▶ [EXTRACT TO READ]
## Start
Top 10 Mistakes Malaysian Students Make in SPM English Essays

The 10 most common SPM English essay mistakes with real examples and corrections. Fix these and your essay score improves 10-15 marks.

By Teacher Daletha · 9 min read · 9 Jan 2025
8 Years Teaching
2,000+ Students
83% Improve 2+ Grades
SPM English Specialist

Why These Mistakes Cost You More Than You Think

After marking thousands of student essays over 8 years, I can tell you this: most students lose marks not because they lack ideas, but because they repeat the same 10 mistakes. Fix these, and your essay score typically improves by 10-15 marks in the first 3 months.

These aren’t vague tips like “improve your grammar.” Every mistake below includes a real example from student essays (anonymised) and the exact correction.

Mistake 1: Subject-Verb Agreement with Collective Nouns

This is the most misunderstood grammar rule among Malaysian students. Collective nouns (team, family, government, committee) take singular verbs in most SPM contexts.

Before: “The committee have decided to cancel the event.” After: “The committee has decided to cancel the event.”

Before: “My family are very supportive of my studies.” After: “My family is very supportive of my studies.”
## End
▶ [SOURCE DATA]
## Start
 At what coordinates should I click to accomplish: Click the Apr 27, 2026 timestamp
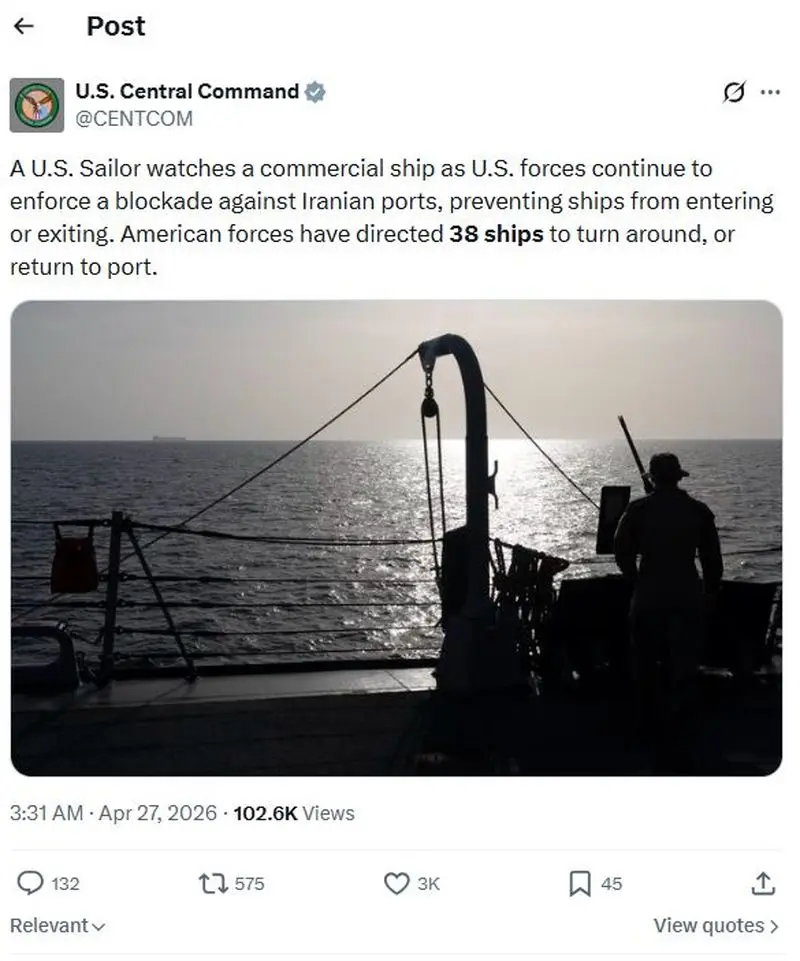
## End
▶ [TASK TO COMPLETE]
In the article on mistakes in SPM English essays, what kind of verb do collective nouns take in most SPM contexts?

▶ [RESPONSE TO THE EXERCISE]
Singular verbs.